Kultur

Bezirksamt lässt historische Gräber in Französisch Buchholz abreißen

Veröffentlicht am 26.11.2020 von Christian Hönicke

Am Montag, einen Tag nach dem Totensonntag, rollten auf dem Friedhof IX die Bagger an. Sie rissen Teile der Friedhofsmauer ein – und zerstörten dabei auch historische Erbbegräbnisstätten der Gründerfamilien von Französisch Buchholz. Als „Frevel“ bezeichnet das Anne Schäfer-Junker. Sie nahm am Dienstag mit 30 anderen BuchholzerInnen an einer Mahnwache mit Kerzen teil, gegen den „Abriss der Gräber und Erbbegräbnisse und die Vernichtung ihrer Zeugen der Ortsgeschichte“. [Der Text stammt aus dem aktuellen Pankow-Newsletter. Den können Sie hier kostenlos bestellen: leute.tagesspiegel.de]

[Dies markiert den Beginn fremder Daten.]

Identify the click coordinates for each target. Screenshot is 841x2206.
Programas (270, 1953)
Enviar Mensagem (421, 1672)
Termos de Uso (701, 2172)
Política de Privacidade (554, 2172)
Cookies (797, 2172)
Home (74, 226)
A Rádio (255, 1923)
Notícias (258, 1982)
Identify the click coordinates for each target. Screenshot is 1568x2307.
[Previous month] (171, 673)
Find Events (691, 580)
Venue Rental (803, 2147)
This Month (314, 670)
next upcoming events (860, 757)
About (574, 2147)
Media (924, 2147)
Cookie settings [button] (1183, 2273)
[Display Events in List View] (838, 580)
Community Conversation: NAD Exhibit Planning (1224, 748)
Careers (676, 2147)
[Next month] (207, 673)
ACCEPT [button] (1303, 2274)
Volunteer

Der Friedhof wurde 1871 von der Buchholzer Gemeinde errichtet. Darauf befinden sich unter anderem Gräber der hugenottischen Familien, die Buchholz geprägt haben: Chartron, Guyot, Matthieu. Diese sollen laut Schäfer-Junker „auf Geheiß des Bezirksamtes Pankow Umbaumaßnahmen zum Opfer fallen“.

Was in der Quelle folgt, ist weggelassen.